Ask Arte Moreno - the perception that the Angels were an OC-only team was holding back the amount they were able to get for their television rights. The Royals will have to show they can pull in audience from all over LA to get a decent deal.

The Angels situation is different than this one for a host of reasons most notably a local team trying to brand itself regionally and seen as illegitimate. I don't think the Royals would be dumb enough to sell themselves as an LA team, but as an OC team, but the TV market is the same so they benefit.
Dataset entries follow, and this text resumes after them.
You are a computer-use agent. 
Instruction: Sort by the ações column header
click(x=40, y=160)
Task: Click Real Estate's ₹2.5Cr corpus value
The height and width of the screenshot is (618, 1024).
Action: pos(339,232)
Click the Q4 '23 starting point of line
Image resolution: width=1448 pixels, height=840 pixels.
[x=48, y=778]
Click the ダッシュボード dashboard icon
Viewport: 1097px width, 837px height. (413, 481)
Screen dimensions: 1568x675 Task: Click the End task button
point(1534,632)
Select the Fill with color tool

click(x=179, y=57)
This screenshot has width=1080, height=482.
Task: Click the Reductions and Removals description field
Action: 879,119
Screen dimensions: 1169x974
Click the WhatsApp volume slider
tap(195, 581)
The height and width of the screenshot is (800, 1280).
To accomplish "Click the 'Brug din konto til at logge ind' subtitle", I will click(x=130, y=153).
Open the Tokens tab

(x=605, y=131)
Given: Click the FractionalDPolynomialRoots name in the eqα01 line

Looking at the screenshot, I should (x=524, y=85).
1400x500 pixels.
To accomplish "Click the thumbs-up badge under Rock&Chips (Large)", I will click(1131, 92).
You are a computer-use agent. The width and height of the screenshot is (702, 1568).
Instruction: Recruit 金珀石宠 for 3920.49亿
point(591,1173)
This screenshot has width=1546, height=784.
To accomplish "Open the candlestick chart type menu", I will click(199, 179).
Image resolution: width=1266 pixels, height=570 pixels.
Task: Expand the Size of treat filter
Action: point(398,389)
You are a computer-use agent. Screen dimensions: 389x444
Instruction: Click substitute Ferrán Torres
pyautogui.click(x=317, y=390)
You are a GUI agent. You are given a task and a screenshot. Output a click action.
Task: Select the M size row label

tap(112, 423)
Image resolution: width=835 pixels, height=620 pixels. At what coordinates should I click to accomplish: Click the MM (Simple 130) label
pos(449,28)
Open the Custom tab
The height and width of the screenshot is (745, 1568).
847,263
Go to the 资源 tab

The Royals will cover the void of over-the-air TV because the Clippers deal doesn't end for several more years and the Lakers are leaving. Even if they got a cut rate amount of say, $9-10mm per year, that's still a premium when you consider there are no other NBA alternatives for the over-the-air channels, but it works perfectly for a new team trying to establish itself in the region over a period of time. TV deals aren't negotiated year to year, though, so there's no danger in the value dropping and the move by the Lakers has caused quite the over-the-air ripple. It creates a void they'll want to fill, even if the Royals won't be very good to start and again, a cut rate deal will be an incentive for both parties.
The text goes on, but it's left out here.